(Previous post in this series: The Input Hypothesis)

The next post in this series (#7/9), The Compelling Input Hypothesis, is found here.

Teach like a MANIAC

A: The Affective Filter Hypothesis

“Learning is filtered through the emotions.”

Psychological safety is one of the most important factors in a successful team. The classroom is no different. Your classroom needs to be a safe space where students are free to take chances. The class must be free of insults, put-downs, judgmental statements and crude language. Even snide remarks, rolling eyes, smirks, mockery, and lack of inclusion can have a negative impact on students’ ability to learn. Establishing behavioral norms and expectations in the classroom and then rigorously enforcing them on a regular basis is crucial if students are to learn at high levels.

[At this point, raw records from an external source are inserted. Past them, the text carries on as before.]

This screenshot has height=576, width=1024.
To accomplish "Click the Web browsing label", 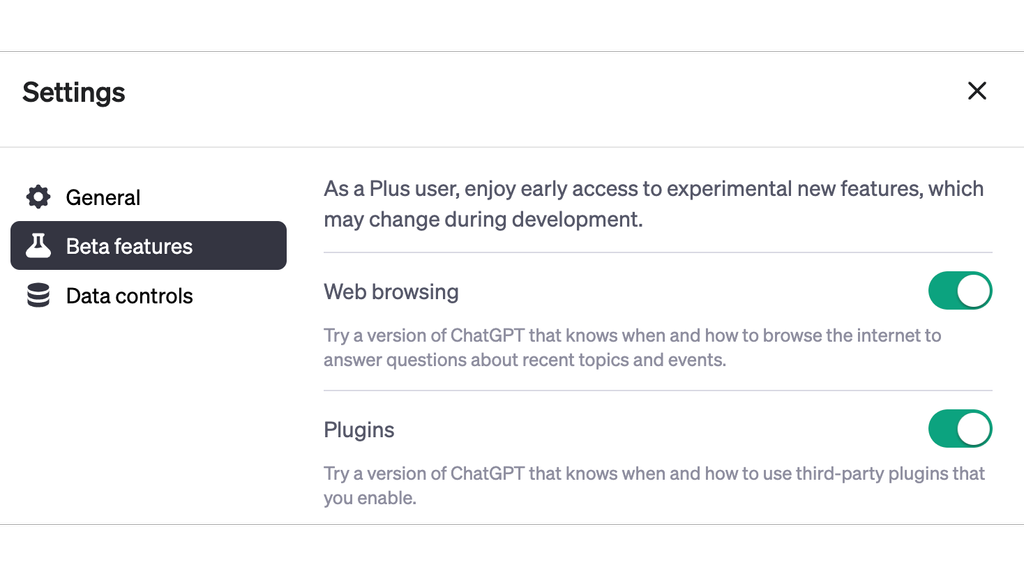I will click(x=391, y=291).
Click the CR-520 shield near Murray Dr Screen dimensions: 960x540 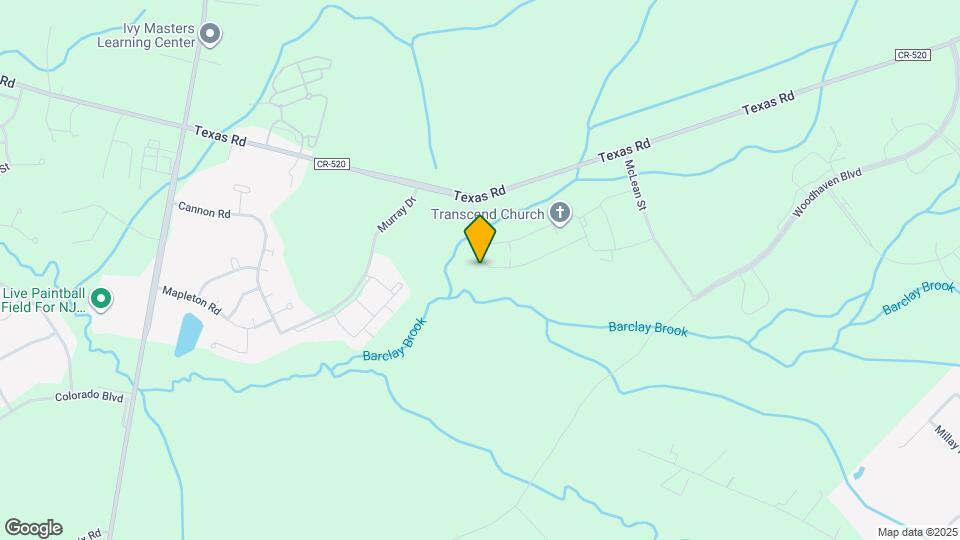pyautogui.click(x=331, y=164)
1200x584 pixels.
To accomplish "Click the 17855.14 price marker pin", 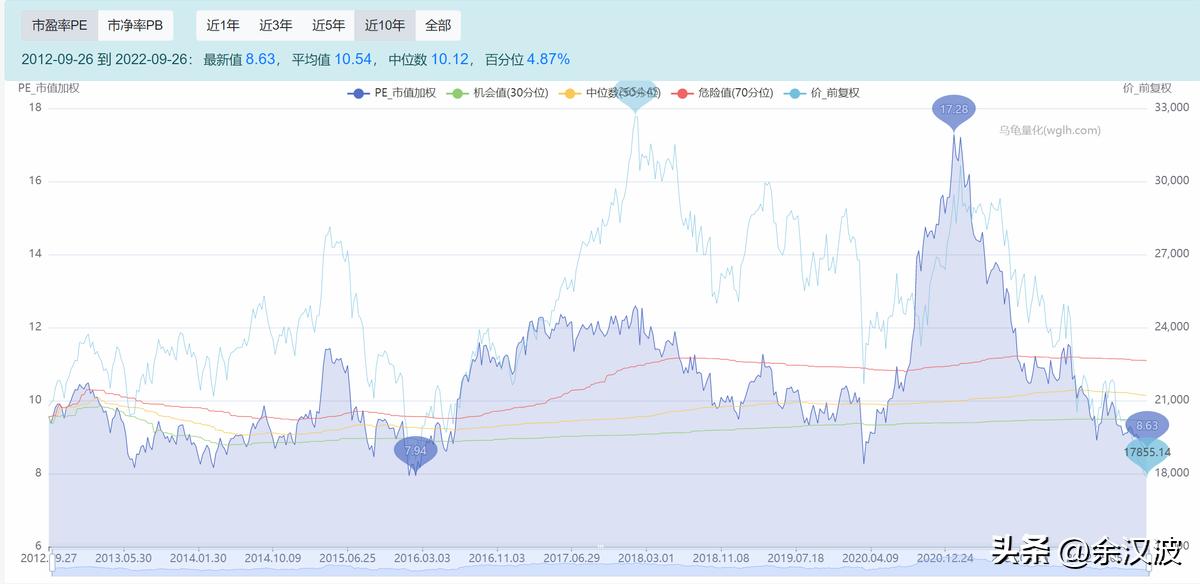I will coord(1146,453).
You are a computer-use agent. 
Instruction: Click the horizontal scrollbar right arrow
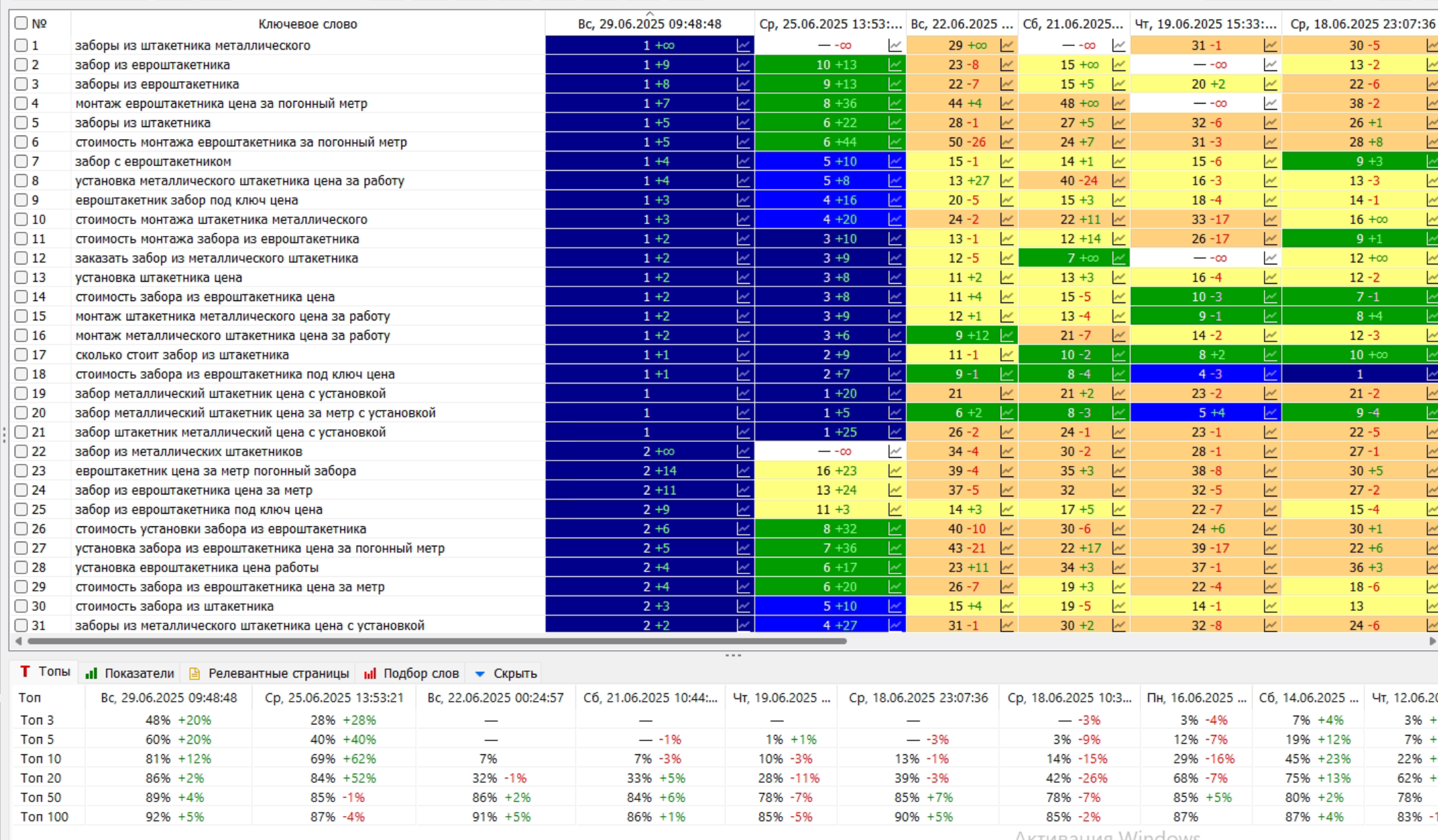coord(1432,641)
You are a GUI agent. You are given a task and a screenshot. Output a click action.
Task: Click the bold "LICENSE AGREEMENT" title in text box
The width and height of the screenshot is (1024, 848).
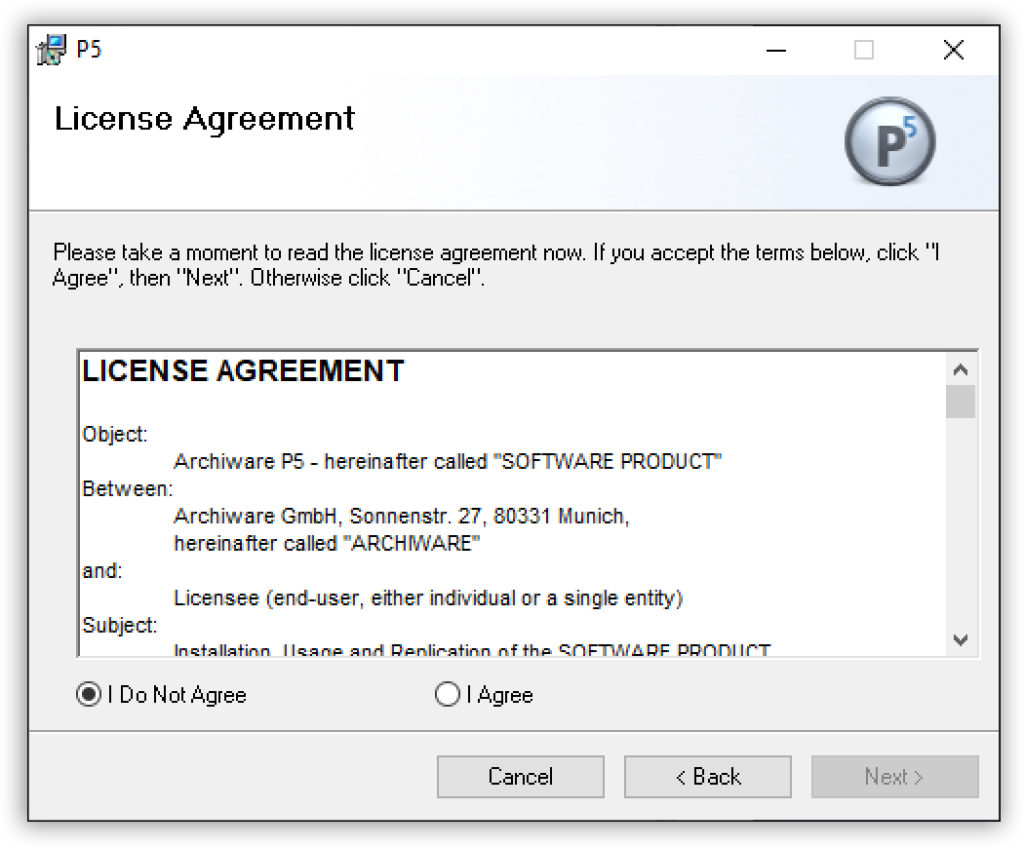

“When the input does not contain i+1 … and when the students’ affective filter is high, comprehensible input is not good enough.” (Krashen, 1982)



• Model open and accepting behavior yourself. To counteract a negative culture you will have to clearly model positive comportment and then explain what you are doing. Show students with you body language what acceptance and care look like.

• Have clear behavioral expectations. Set clear and high expectations for student behavior.

• Practice and use procedures. Reinforce your expectations with well thought out classroom procedures.

• Enforce the class norms. Consistently enforce the classroom norms of courtesy and respectful behavior.

• Show and tell them what you expect. Expect students to “play the game.” Use an interpersonal self-assessment to define what you mean.

• Control of your own behavior. You set the tone for the class by controlling your thoughts and actions. It’s not exactly as simple as “think good thoughts” … but almost. Students can pick up on the unconscious and unintended body language messages you are sending out when you judge them. Banish disappointment and disapproval from your mind because students will smell it on you and react negatively. There are techniques for this that I have seen work wonderfully.

The next post in this series (#7/9), The Compelling Input Hypothesis, is found here.


NOTE: This is a series on Stephen Krashen’s main hypotheses of language acquisition presented with simple, non-academic language. I have taught these ideas in this same way to my high school students for years. We even have quizzes on each of the hypotheses. It helps students to know something about linguistics so that they understand WHY certain methods are being used in class—that the teacher is not just making up activities and that what is being done in the classroom has a basis in theory, research, and successful practice. I also want to prepare them to be able to identify best practices in language courses they may take later.
We use the acronym MANIAC to remember the hypotheses because a teacher needs to focus like a maniac in order not to be swayed by inertia in education and tradition in schools. And don’t worry about the “maniac” moniker, you’ll get maniacal energy from engaged and acquiring students once you learn how to put these hypotheses into action.